Milletlerin veya insanların başından muhtelif olaylar elbette geçer. Tarihte bu böyle olmuş. Bizim tarihimiz de böyle.
Yıkım ve hasarlar tabi ki sarılacak. Vefat edenler için elbet gerekenler yapılacak. Artık insan kaynaklı acıları yaşamamak gerekmiyor mu? Para ya da başka şeyleri kazanma hırsına kapılmış muhterisler yüzünden Devlet ve Millet olarak daha ne kadar acı çekilecek?
Dıştan ve elden gelene tamam da, kendimizden oldumu çok acı oluyor değil mi?
17 Şubat Miraç gecesi. Yaratılmışların en kıymetlisi ve şereflisi olan Peygamberimiz Hz. Muhammet (S.A.A.)in Allah Teala tarafın kabul edildiği ve kendisiyle konuştuğu Müstesna Gece. Bu geceden önceki günlerde Peygamberimiz ve O'na inananlar en acı günlerini geçiriyorlardı. Peygamberimizin hamisi ve hanımı Hz. Hatice ve Amcası Ebu Talip ölmüş, Müşrik denilen insaf ve vicdanı kaybetmiş kafir topluluğu akıl almaz kötülükleri yapıyorlardı. Ekonomik ve psikolojik ambargo bütün şiddetiyle uygulanıyordu. Bu dayanılmaz acılar yaşanırken, kendine samimi olarak inanan Mü'minlere ve Habibim dediği Peygamberine böyle ödüllendirmiştir.
Dileğimiz ve duamız odur ki; Yüce Mevla'm bizi de rahata erdirsin.
Ancak, Allah-kul ilişkilerinde yapmamız gereken çok şey olduğunu düşünmüyor de değiliz. Doğruluk ve dürüstlük, itaat, ibadet, ahlak gibi Allah'ın istediği hususları yerine getirme görevimizin bulunduğu unutulmamalı. Onu bunun eksiğini arama yerine, kendimizin gözden geçirilmesi yararlı olacaktır.
6 Mart'ta, nasip olursa, yaşayacak olduğumuz Beraat gecesi, kişisel hataların telafi edileceği özel bir gecedir. Kamuyu ilgilendiren suçlar hariç, kişisel suçların affedileceği bildirilmiştir. Bunun için, şimdiden öz eleştiri yaparak, açığı telafi etme gecesini boş geçirmemeli.
Dünya işlerindeki zararı kapatmak için, doğruluk ve dürüstlük ölçülerinde, nasıl daha çok çalışılıyor ise, Allah-kul ilişkilerindeki zararı kapatmak için de öyle çalışılması doğru olandır. Kaldı ki, Allah Teala bunun için özel zaman dilimleri verdiğini de bize bildirmiştir.

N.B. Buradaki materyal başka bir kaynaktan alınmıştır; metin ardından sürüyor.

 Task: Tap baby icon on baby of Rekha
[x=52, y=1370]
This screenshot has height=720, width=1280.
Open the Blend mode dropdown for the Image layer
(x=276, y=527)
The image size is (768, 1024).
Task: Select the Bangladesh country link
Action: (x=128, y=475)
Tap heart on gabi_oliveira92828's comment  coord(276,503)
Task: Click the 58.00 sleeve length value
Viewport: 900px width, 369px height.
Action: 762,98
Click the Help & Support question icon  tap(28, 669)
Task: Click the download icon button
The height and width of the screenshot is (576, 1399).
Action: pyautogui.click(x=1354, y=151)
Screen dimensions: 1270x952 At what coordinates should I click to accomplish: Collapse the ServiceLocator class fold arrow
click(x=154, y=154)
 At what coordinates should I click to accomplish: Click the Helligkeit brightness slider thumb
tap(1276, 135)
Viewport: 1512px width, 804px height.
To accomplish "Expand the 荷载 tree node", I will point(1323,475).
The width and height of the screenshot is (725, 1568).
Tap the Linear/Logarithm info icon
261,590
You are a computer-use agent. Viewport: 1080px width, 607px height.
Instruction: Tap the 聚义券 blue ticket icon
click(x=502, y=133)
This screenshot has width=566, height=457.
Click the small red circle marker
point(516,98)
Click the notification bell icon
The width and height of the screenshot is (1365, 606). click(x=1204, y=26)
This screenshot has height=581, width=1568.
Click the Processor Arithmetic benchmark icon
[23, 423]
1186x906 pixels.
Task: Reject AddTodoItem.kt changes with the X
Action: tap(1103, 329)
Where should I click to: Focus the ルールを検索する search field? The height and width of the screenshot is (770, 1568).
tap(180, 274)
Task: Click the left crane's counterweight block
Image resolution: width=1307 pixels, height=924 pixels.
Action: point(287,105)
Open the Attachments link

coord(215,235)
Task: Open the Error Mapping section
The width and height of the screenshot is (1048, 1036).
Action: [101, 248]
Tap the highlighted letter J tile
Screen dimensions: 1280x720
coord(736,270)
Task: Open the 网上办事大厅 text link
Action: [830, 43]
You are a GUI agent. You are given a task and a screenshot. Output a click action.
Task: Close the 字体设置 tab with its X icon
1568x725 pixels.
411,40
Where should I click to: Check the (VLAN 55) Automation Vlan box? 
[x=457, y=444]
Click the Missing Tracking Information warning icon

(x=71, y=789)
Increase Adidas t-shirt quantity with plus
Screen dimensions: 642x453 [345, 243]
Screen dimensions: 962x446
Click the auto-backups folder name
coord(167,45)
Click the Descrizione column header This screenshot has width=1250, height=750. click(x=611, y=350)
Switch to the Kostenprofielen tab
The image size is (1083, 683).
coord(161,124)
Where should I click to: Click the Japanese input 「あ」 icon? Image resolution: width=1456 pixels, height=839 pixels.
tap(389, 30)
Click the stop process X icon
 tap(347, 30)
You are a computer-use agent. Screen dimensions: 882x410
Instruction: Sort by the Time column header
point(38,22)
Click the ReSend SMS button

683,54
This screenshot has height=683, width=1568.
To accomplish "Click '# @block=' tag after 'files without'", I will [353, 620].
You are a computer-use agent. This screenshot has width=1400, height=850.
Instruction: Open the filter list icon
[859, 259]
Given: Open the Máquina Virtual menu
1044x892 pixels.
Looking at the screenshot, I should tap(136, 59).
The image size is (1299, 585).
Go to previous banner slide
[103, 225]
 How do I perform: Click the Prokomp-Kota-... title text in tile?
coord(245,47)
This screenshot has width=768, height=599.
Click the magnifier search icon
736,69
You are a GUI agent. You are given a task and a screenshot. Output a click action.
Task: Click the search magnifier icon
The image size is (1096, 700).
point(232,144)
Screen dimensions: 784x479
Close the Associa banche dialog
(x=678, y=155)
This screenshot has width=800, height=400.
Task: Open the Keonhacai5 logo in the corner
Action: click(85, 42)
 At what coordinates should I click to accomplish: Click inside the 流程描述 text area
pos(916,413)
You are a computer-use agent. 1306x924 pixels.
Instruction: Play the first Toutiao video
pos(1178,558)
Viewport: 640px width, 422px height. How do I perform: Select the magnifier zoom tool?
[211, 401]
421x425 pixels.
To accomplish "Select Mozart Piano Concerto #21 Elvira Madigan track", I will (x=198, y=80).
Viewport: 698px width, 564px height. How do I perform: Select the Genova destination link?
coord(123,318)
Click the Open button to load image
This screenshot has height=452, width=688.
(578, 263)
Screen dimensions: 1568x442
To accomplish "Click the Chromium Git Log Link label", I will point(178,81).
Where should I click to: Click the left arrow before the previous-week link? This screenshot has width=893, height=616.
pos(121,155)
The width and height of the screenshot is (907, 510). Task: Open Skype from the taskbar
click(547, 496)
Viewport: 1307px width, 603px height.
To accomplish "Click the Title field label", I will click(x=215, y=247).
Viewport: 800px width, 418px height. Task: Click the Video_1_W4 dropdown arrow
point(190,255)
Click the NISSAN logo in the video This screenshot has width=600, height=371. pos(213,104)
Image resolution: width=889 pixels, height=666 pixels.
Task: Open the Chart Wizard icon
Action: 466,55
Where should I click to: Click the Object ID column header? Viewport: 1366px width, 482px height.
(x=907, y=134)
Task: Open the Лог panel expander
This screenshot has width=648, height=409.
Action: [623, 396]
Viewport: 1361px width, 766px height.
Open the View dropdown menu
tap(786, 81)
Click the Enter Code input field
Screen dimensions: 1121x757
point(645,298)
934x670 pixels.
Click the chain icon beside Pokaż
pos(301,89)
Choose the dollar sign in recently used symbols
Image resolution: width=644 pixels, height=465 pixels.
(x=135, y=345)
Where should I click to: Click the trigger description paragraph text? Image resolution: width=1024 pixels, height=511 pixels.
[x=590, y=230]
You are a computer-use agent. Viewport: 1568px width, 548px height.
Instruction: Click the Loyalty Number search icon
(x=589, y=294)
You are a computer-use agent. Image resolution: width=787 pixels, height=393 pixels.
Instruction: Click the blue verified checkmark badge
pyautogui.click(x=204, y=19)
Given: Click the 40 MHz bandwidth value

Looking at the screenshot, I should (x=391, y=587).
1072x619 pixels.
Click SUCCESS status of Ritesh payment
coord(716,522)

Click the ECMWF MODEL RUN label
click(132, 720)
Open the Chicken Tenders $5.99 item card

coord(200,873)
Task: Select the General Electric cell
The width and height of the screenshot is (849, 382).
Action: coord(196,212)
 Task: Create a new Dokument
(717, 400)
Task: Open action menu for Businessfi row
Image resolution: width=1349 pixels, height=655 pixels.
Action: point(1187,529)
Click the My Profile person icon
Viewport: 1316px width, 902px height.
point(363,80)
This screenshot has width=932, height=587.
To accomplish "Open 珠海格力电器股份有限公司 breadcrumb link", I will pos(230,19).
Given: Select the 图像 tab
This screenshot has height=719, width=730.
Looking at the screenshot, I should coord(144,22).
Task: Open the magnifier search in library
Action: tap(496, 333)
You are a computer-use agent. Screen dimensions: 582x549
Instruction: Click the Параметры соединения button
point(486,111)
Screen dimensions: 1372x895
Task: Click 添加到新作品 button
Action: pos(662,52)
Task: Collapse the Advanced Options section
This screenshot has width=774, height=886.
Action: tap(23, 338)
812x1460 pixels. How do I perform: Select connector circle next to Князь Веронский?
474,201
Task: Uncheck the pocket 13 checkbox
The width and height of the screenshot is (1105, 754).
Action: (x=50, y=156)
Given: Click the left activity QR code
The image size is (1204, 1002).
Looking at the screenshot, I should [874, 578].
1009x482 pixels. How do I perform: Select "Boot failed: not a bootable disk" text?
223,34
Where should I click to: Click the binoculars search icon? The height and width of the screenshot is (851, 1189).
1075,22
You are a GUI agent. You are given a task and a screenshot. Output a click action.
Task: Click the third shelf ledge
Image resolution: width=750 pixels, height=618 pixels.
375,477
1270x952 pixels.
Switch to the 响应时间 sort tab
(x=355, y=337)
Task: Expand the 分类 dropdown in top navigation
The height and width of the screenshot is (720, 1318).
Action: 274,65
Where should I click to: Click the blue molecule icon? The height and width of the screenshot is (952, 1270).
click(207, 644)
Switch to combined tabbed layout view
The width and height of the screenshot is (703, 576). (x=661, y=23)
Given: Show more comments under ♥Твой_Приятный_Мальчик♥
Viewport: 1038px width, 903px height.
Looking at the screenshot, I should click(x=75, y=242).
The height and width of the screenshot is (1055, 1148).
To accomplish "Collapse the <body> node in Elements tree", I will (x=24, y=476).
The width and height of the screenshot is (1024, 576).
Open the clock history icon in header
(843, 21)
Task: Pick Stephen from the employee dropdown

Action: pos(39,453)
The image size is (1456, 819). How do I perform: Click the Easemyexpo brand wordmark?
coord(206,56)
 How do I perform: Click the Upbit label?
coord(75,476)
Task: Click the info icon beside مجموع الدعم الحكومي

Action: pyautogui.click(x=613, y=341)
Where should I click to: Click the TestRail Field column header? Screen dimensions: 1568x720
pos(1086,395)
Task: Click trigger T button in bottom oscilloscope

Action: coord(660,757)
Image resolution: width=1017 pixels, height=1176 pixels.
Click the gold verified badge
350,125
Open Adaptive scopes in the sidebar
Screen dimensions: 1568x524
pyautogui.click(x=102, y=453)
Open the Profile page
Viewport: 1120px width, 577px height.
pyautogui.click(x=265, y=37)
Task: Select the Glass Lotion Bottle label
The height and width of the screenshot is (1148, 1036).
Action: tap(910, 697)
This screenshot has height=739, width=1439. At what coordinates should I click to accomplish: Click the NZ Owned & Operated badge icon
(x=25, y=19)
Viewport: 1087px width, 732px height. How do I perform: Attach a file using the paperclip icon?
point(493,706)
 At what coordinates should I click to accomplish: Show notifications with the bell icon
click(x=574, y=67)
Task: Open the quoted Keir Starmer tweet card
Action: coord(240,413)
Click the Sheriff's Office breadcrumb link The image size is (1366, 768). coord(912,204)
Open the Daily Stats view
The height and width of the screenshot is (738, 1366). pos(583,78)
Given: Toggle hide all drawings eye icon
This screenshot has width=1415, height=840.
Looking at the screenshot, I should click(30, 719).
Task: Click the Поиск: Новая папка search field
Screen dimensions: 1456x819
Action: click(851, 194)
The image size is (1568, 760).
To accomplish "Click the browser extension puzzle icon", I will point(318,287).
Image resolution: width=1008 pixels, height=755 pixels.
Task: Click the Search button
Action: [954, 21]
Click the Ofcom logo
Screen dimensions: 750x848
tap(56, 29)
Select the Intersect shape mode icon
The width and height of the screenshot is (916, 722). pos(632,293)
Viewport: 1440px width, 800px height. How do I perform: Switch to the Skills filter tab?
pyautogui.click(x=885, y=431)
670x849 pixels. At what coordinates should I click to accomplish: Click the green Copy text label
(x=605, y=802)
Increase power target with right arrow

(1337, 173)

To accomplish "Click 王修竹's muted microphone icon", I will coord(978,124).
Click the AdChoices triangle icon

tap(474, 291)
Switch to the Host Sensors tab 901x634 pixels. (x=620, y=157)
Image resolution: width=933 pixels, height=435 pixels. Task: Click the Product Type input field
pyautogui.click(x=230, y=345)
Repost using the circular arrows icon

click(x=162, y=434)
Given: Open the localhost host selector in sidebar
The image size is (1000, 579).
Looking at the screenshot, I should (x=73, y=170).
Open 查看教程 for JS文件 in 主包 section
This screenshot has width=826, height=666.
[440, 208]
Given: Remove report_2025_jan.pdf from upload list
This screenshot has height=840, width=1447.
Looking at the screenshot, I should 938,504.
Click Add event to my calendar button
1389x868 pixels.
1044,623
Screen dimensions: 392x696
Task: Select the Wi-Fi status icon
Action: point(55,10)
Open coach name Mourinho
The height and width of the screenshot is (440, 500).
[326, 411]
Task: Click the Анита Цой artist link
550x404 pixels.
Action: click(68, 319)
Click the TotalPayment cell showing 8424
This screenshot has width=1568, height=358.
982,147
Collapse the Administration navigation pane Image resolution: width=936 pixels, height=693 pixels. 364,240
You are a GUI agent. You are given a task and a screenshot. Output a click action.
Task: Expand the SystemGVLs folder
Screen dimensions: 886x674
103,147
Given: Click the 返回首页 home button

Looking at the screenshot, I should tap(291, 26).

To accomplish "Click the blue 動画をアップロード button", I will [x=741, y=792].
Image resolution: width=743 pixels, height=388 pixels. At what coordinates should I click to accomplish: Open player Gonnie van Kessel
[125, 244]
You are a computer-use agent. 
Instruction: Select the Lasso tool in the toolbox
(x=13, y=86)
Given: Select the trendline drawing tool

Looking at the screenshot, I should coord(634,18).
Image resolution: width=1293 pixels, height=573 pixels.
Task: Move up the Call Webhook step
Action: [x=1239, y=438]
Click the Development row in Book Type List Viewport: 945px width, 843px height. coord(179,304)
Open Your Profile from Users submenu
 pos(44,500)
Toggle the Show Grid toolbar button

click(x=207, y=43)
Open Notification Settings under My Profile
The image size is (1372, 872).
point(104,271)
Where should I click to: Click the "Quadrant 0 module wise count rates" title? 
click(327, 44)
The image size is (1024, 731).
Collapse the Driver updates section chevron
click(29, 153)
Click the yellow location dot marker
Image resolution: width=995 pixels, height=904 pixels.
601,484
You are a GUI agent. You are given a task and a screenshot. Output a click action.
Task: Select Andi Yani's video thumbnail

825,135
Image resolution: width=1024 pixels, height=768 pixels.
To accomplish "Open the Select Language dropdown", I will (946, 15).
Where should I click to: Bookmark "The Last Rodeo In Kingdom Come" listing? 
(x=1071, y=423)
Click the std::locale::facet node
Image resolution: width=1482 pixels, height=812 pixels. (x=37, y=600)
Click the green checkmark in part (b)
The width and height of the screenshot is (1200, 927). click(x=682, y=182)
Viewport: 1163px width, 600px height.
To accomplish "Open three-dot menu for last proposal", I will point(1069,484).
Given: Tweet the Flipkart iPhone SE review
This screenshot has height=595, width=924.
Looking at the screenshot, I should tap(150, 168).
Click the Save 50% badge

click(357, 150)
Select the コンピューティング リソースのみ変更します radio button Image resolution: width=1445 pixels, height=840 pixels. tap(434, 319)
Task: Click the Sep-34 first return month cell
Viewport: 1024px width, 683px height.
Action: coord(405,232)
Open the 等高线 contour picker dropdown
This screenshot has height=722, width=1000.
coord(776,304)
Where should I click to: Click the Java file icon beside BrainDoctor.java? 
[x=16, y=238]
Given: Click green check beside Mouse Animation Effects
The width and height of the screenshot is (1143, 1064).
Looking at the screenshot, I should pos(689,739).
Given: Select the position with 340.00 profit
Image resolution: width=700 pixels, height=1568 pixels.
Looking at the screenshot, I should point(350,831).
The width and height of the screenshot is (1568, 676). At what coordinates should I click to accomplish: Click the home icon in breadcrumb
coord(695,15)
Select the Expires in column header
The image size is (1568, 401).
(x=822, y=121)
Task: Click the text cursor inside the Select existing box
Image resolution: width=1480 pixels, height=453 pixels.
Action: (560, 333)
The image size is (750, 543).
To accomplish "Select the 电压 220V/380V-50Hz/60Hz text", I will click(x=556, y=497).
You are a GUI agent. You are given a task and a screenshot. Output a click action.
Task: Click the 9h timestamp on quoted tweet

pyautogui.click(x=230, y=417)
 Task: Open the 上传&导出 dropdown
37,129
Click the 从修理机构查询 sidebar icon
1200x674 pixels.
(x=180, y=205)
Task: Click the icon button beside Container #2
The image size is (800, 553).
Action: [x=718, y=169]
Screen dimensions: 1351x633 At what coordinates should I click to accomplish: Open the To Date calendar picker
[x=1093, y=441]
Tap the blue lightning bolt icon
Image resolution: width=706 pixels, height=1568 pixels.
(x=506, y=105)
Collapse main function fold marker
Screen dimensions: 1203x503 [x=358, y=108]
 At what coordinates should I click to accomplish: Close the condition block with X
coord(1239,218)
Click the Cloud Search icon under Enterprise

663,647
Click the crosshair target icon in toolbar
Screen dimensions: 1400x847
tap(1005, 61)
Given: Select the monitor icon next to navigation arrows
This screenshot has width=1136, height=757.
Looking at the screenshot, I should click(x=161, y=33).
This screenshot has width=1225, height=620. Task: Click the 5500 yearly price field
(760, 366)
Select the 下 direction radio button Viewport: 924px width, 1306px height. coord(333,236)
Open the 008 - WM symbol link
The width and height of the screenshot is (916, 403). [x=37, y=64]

Yüce Mevla'mız şu ayet-i kerimelerinde şöyle diyor:
'İnsanlar, denenip sınavdan geçirilmeden, 'iman ettik' demekle bırakılacaklarını mı sanıyorlar?
Ant olsun ki, biz omlardan öncekileri de sınamıştık. Allah, elbette doğru olanları ortaya çıkaracaktır; keza O, yalancıları da mutlaka ortaya çıkaracaktır'. (Ankebut suresi: 2,3)
Sağlıcakla kalın.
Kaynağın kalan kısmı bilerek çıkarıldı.